Die Ukrainer haben in den vergangenen Tagen den Beschuss von Zielen auf russischem Territorium intensiviert. Getroffen wurden zwei Tanklager im Süden Russlands und auch eines auf der von Russland besetzten Krim, zudem wurden zwei Güterzüge mit Explosionen zum Entgleisen gebracht.
Die Absicht: Vor der angekündigten Offensive der Ukraine, deren Beginn in diesen Tagen erwartet wird, soll die Infrastruktur der russischen Angreifer geschwächt werden.
In der Nacht auf Mittwoch sorgten auch Explosionen beim Kreml selber für Aufsehen.
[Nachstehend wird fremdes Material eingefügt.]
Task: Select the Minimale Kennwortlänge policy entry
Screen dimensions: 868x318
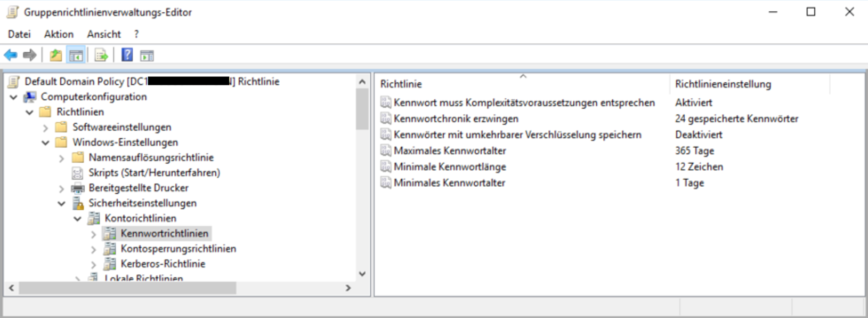Action: tap(449, 167)
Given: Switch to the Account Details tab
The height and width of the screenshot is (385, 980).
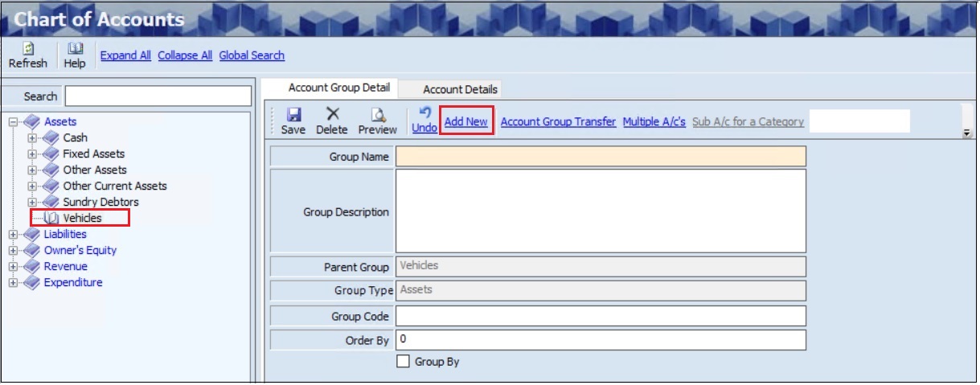Looking at the screenshot, I should point(460,89).
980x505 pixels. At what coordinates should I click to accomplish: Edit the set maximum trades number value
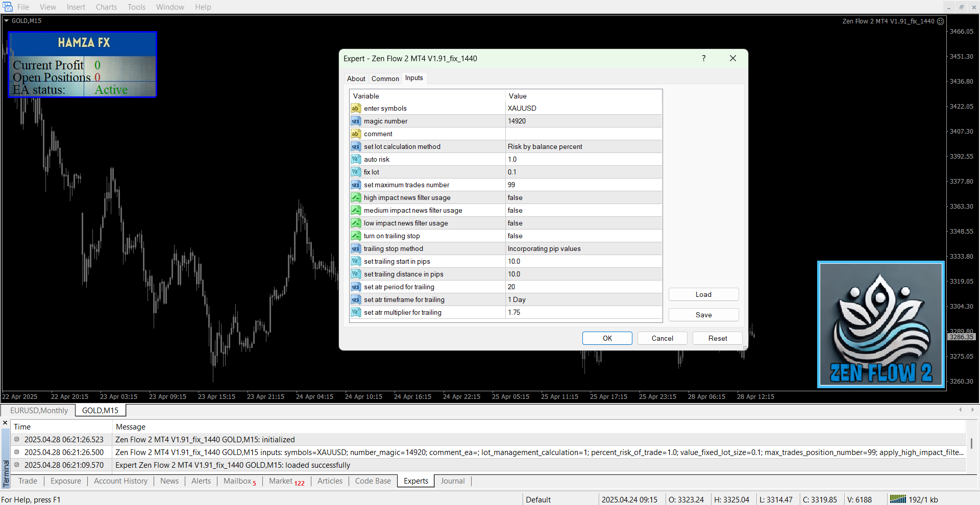pyautogui.click(x=583, y=185)
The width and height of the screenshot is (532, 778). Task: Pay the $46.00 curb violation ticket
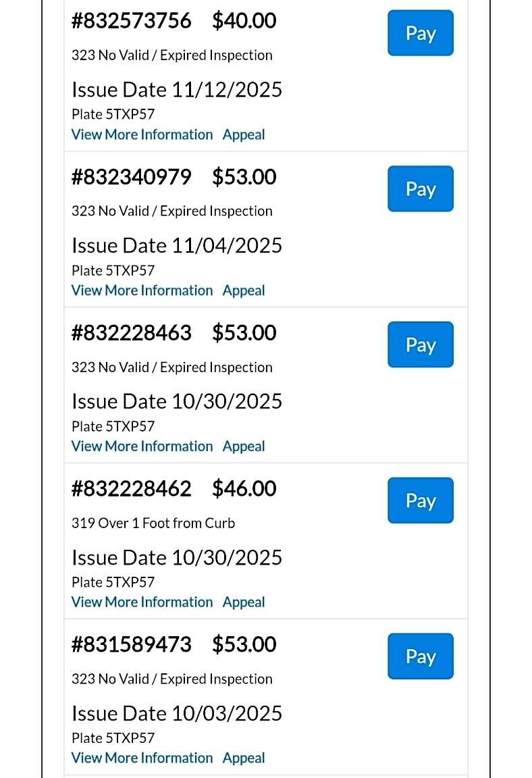(x=420, y=500)
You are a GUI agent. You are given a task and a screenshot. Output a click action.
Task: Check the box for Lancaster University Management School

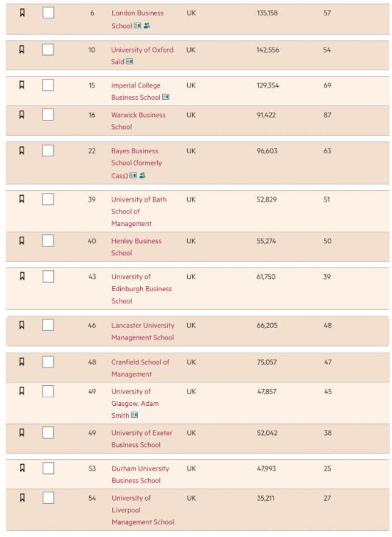tap(48, 325)
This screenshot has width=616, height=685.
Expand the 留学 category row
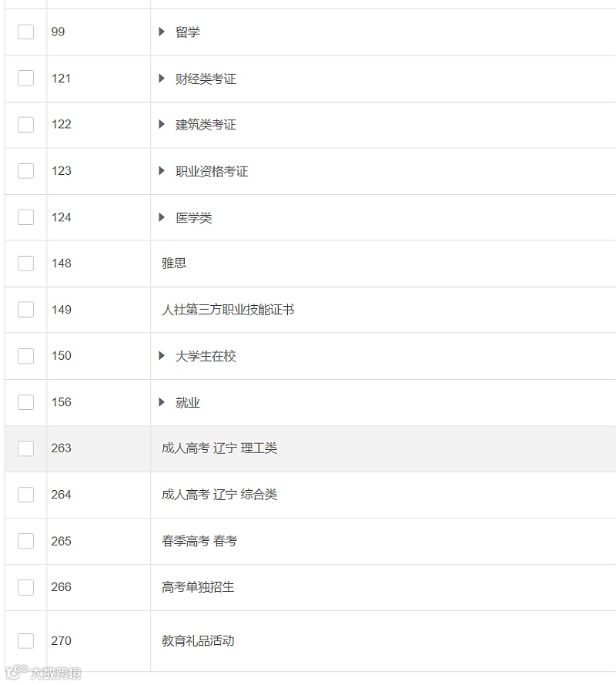point(162,32)
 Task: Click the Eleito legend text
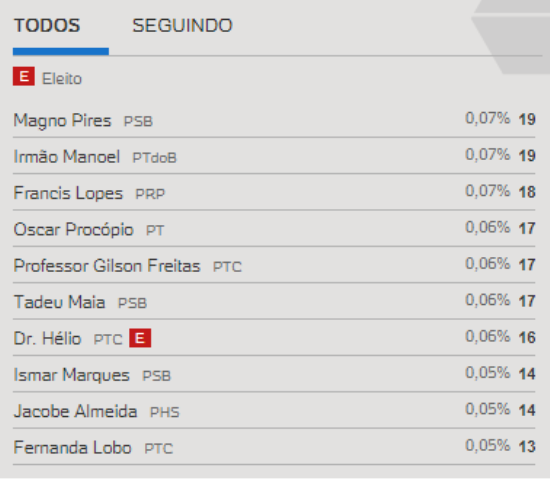coord(62,79)
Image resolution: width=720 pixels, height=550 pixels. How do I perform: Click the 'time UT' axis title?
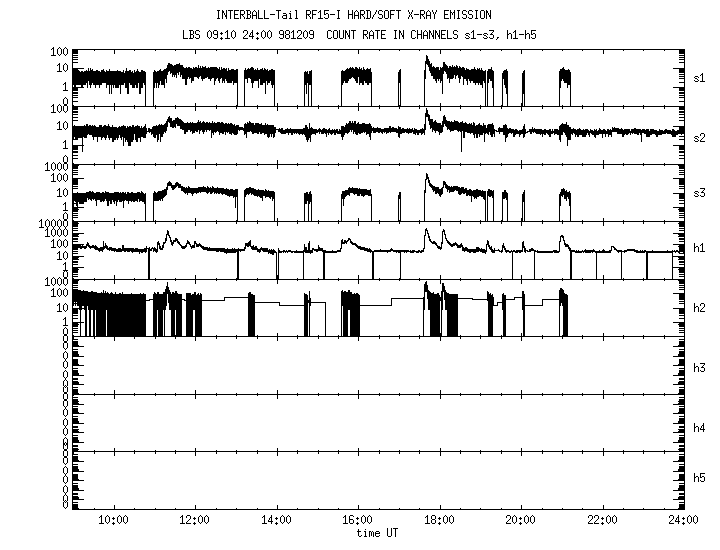coord(378,533)
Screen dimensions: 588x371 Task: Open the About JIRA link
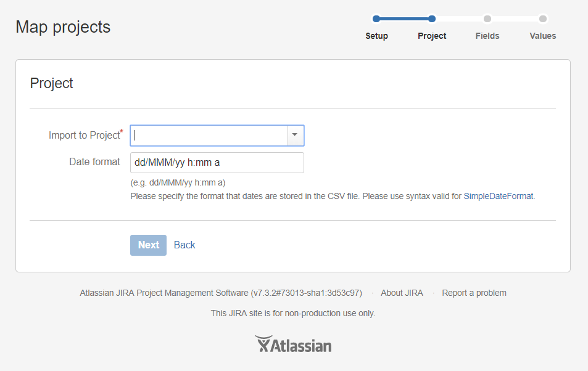(x=402, y=293)
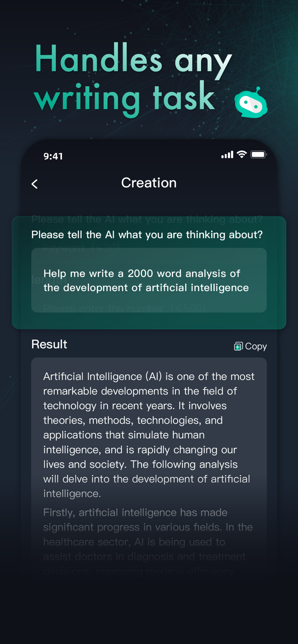Tap the Creation title in the navigation bar

[149, 183]
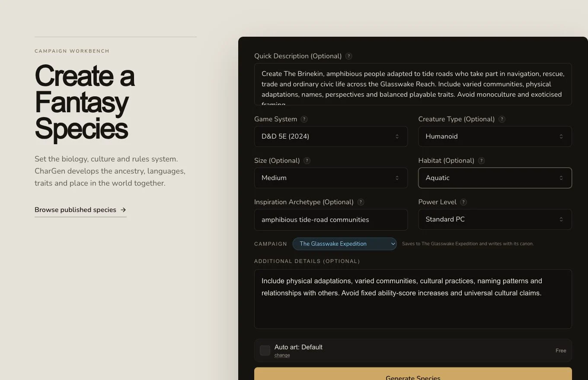This screenshot has height=380, width=588.
Task: Click help icon next to Creature Type
Action: (502, 119)
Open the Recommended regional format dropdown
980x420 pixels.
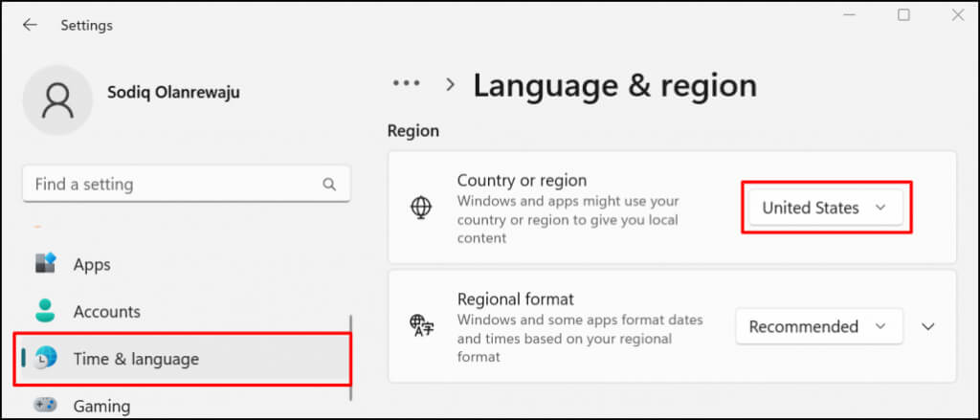pyautogui.click(x=819, y=326)

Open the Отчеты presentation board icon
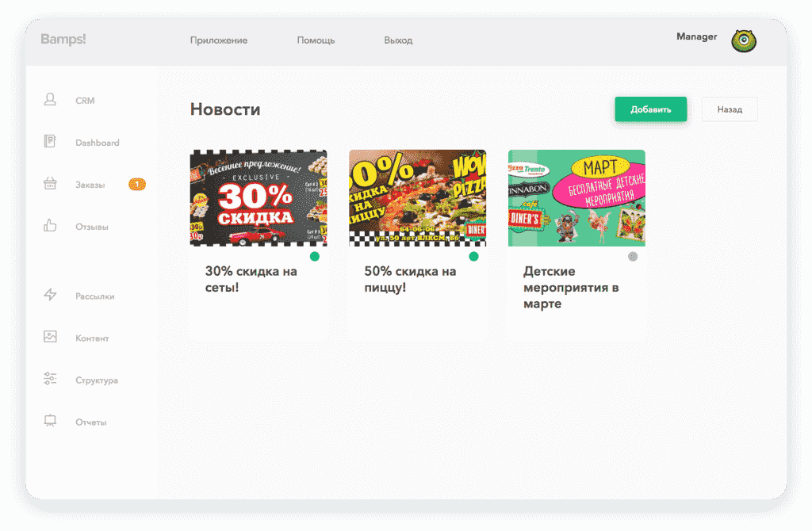pos(50,421)
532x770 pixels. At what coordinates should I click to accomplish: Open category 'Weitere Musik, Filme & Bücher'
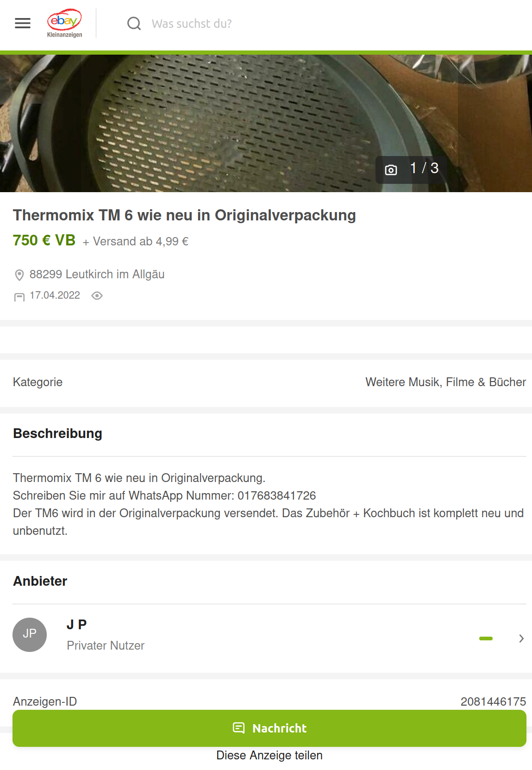[445, 382]
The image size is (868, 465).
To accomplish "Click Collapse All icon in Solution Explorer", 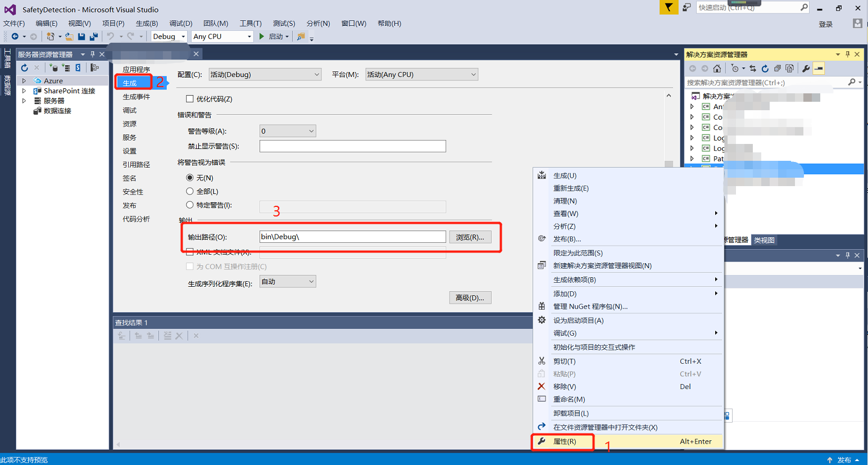I will [x=778, y=69].
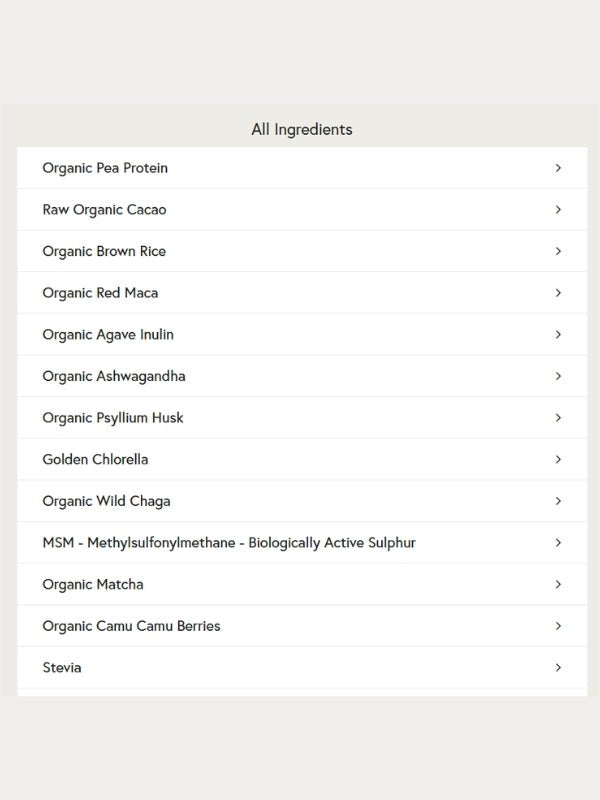Viewport: 600px width, 800px height.
Task: Open Organic Brown Rice arrow icon
Action: (x=558, y=251)
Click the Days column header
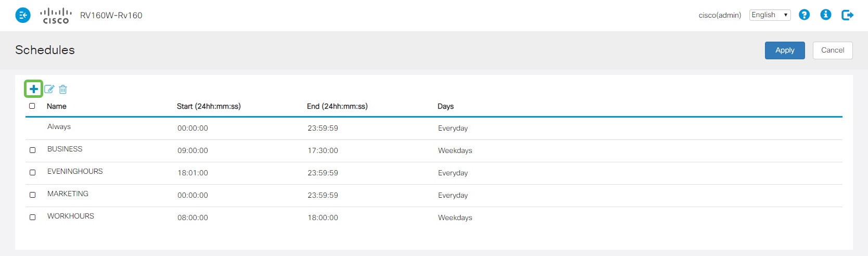 tap(445, 106)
Laut Moskau waren es zwei abgefangene ukrainische Drohnen, deren Einsatz von den USA genehmigt worden sei. Kiew bestreitet das vehement.
Die zunehmenden Angriffe auf russisches Territorium bereiten dem Westen Sorgen. Auf keinen Fall soll Putin provoziert werden! Karine Jean-Pierre (48), Pressesprecherin des Weissen Hauses, sagte nach dem Vorfall beim Kreml: «Seit Beginn des Konflikts ermutigen oder ermöglichen die Vereinigten Staaten die Ukraine keinesfalls, jenseits ihrer Grenzen zuzuschlagen. Wir haben das von Anfang an sehr deutlich gemacht.»
Handelt die Ukraine tatsächlich auf eigene Faust? Und wie gut ist die Ukraine für die Gegenoffensive aufgestellt? Der deutsche Militärexperte Ralph D. Thiele (69) vom Institut für Strategie-, Politik-, Sicherheits- und Wirtschaftsberatung (ISPSW) in Berlin schätzt für Blick die aktuelle Lage ein.
Hilft der Westen der Ukraine bei den Anschlägen in Russland?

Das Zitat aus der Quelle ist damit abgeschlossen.